Visiting the Batlle Monument, Montevideo, Uruguay: remembering a distinguished member of a political dynasty
Recalling a statesman associated with constitutional changes
Readers somewhat familiar with the name Batlle in Uruguayan history may (quite reasonably) assume that the Batlle in question, for whom this monument in Montevideo, Uruguay, is named, refers to José Batlle y Ordoñez, the long-serving President who held office at the end of the 19th century and in the first decades of the 20th.
However, this is not actually the case. Because another Batlle was also long-serving President of Uruguay: Luis Batlle Berres (1897-1964) was President from 1947 to 1951 and again from 1955 to 1956. Mr Battle had previously served also as Vice President in 1947.
Between Luis Battle Berres's terms of Presidential office, a noted constitutional development occurred when the directly elected Presidency (in force during his first term) was replaced by an indirectly elected, rotating Presidency on the Swiss model (during his second term). The system adopted was known as the National Council of Government (Spanish: Consejo Nacional de Gobierno ). This system, however, was discontinued in 1967, when the Presidency reverted to the directly elected method of election.

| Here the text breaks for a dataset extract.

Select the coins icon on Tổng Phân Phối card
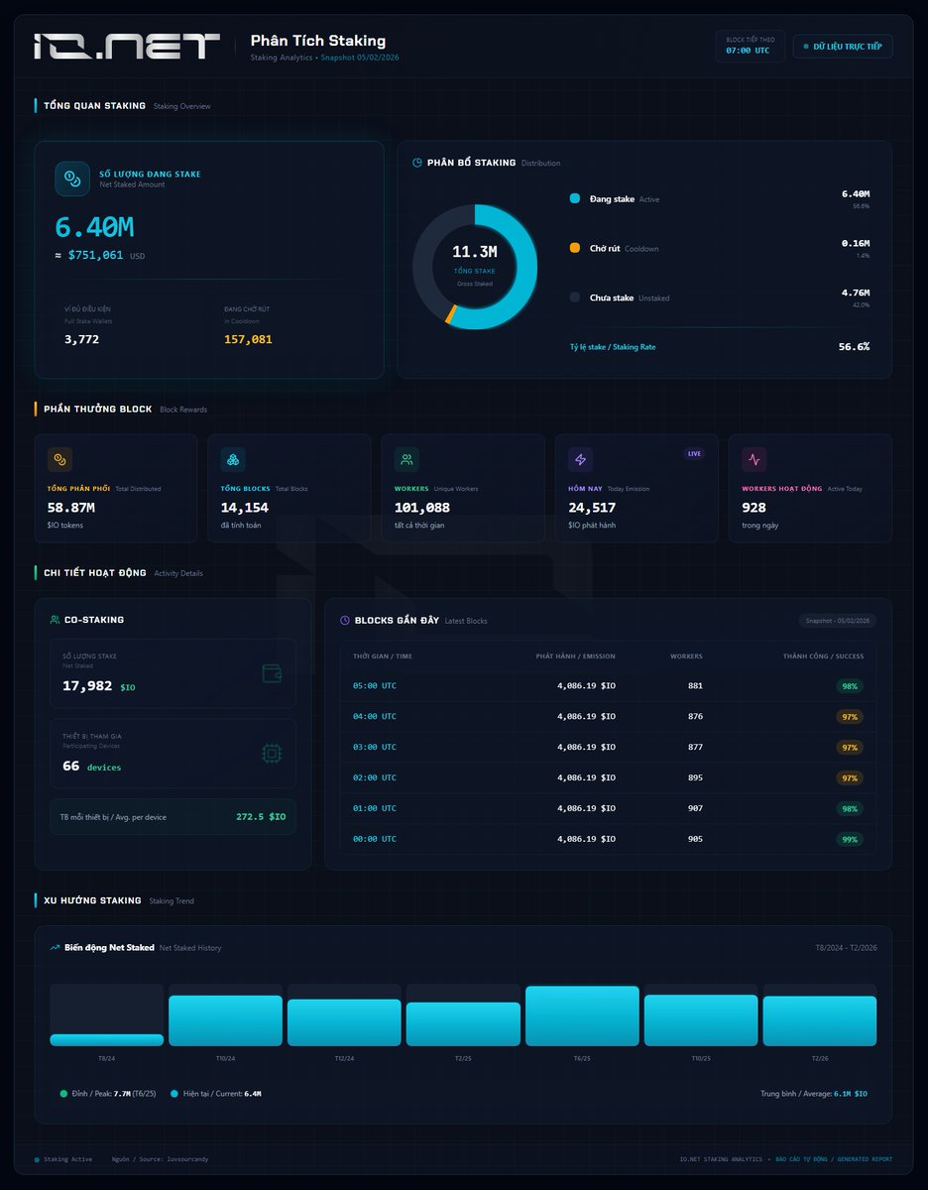click(x=60, y=459)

The Monument to Luis Batlle Berres (Spanish: Monumento a Luis Batlle Berres ) was inaugurated in 1967 Its architect was Román Fresnedo Siri. Its horn shape sometimes causes it to be referred to popularly by citizens of Montevideo as 'Batlle's horns' (Spanish: Los cuernos de Batlle ).
Overall, the design of the Monument may rightly be said to suggest a sense of equilibrium and symmetricality. (In a more abstract sense, certainly, for a statesman to have a sense of balance and proportion attributed to him is undoubtedly a compliment.)

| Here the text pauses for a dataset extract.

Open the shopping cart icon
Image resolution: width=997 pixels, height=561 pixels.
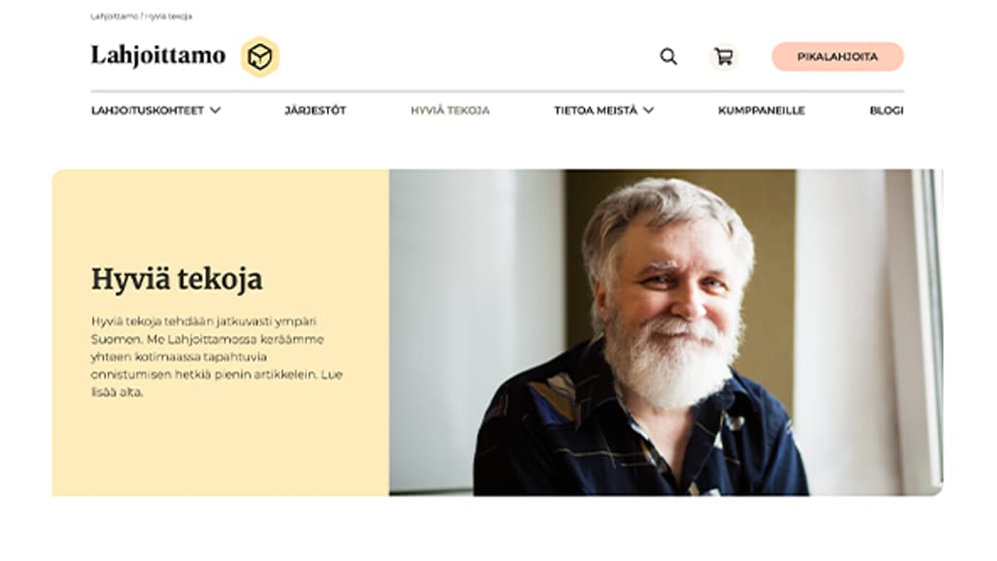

The Monument is situated at the intersection of General Artigas Boulevard, and Dr Luis Alberto de Herrera and José P. Varela Avenues, in Montevideo's Jacinto Vera district.
Luis Batlle Berres was not the last of this Presidential dynasty to serve as President. His son, Jorge Batlle Ibáñez (1927-) was also President from 2000 until 2005.
October 2, 2012
(1) José Batlle y Ordoñez (1858-1929) served as acting President in 1899 and as President from 1903 to 1907 and again from 1911 to 1915. He was not the first of this political dynasty to serve as President of Uruguay. His father Lorenzo Batlle y Grau (1810-1887) was President from 1868 to 1872.
Also worth seeing
Montevideo 's numerous visitor attractions include: the Obelisk; the main building of the University of the Republic (UdelaR); the Salvo Palace; the Independence Building facing Plaza Independencia; the Mausoleum of General Artigas; the Legislative Palace; the Cerro Fortresss; and many others.
How to get there: LanChile flies to Montevideo , Uruguay from North American destinations including New York and Toronto . The Uruguayan airline PLUNA, which codeshares with VARIG, flies to a number of Latin American regional destinations. Car rental is available at Montevideo Carrasco International airport. Some facilities may be withdrawn, without notice. You are advised to check with the airline or your travel agent for up to date information.
MJFenn is an independent travel writer based in Ontario, Canada.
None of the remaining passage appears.